Nature studies

Published May 5, 2010 at 8:10 p.m.
759359-nature-studies 759359-nature-studies New works by Catherine Hamilton and Susan Twaddell
“A bird feeder,” Hamilton writes in her artist statement, “creates an intensified microcosm of the trials and hardships of avian existence.”

 
A DELICATE TOUCH A detail of Hamilton’s “Squirrel II” (2009).

Catherine Hamilton is a longtime birder. So the New York artist and former RISD teacher’s sharply realistic pen drawing of a flapping owl is based on a bird-banding trip to a preserve in New Paltz, New York. Her soft impressionist watercolor paintings of a red-bellied woodpecker, a black-capped chickadee, and a Carolina wren come from watching the competition among birds for suet and seed at a suburban feeder.

“A bird feeder,” Hamilton writes in her artist statement, “creates an intensified microcosm of the trials and hardships of avian existence. Far from an idyllic peaceable kingdom, the hierarchies and conflicts of a complex avian life are magnified much in the way of urban city living for people.”

There’s no doubting Hamilton’s drawing chops, but there can be a rote bird-guide feeling to her images on view at Craftland Gallery (235 Westminster Street, Providence, through May 22). You don’t feel the tension she speaks of in her statement. These feel more like nature studies, like practicing. What’s missing is drama.

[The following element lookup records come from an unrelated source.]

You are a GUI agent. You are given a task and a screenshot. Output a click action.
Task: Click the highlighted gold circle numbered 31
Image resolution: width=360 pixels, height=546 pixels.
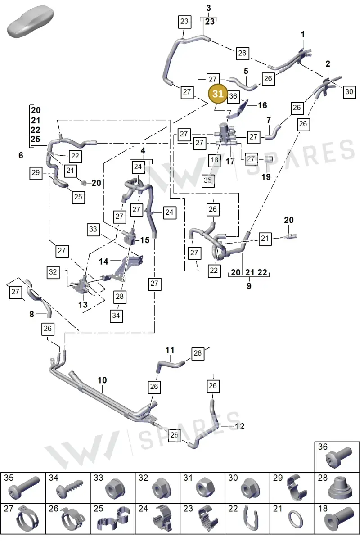pyautogui.click(x=218, y=94)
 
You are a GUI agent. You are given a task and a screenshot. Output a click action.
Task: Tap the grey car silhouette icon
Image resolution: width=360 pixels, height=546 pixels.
pyautogui.click(x=31, y=21)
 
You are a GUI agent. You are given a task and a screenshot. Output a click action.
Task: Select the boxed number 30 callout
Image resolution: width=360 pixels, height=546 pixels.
pyautogui.click(x=349, y=92)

Attention to light and a soft focus lend more drama to her ink drawings of trees, meadows, and rivers illuminated by a mystical sun or moonlight glow.

 
APPARITION A detail from Hamilton’s “Rabbit” (2009).
These exacting monochromatic drawings bring to mind the dreamy shots of Pictorialist photographers like F. Holland Day, Alfred Stieglitz, and Edward Steichen from the years bookending the start of the 20th century. They used soft focus to artify their photographs, which were then not considered art, by making them look more akin to the impressionism of painters like James McNeill Whistler.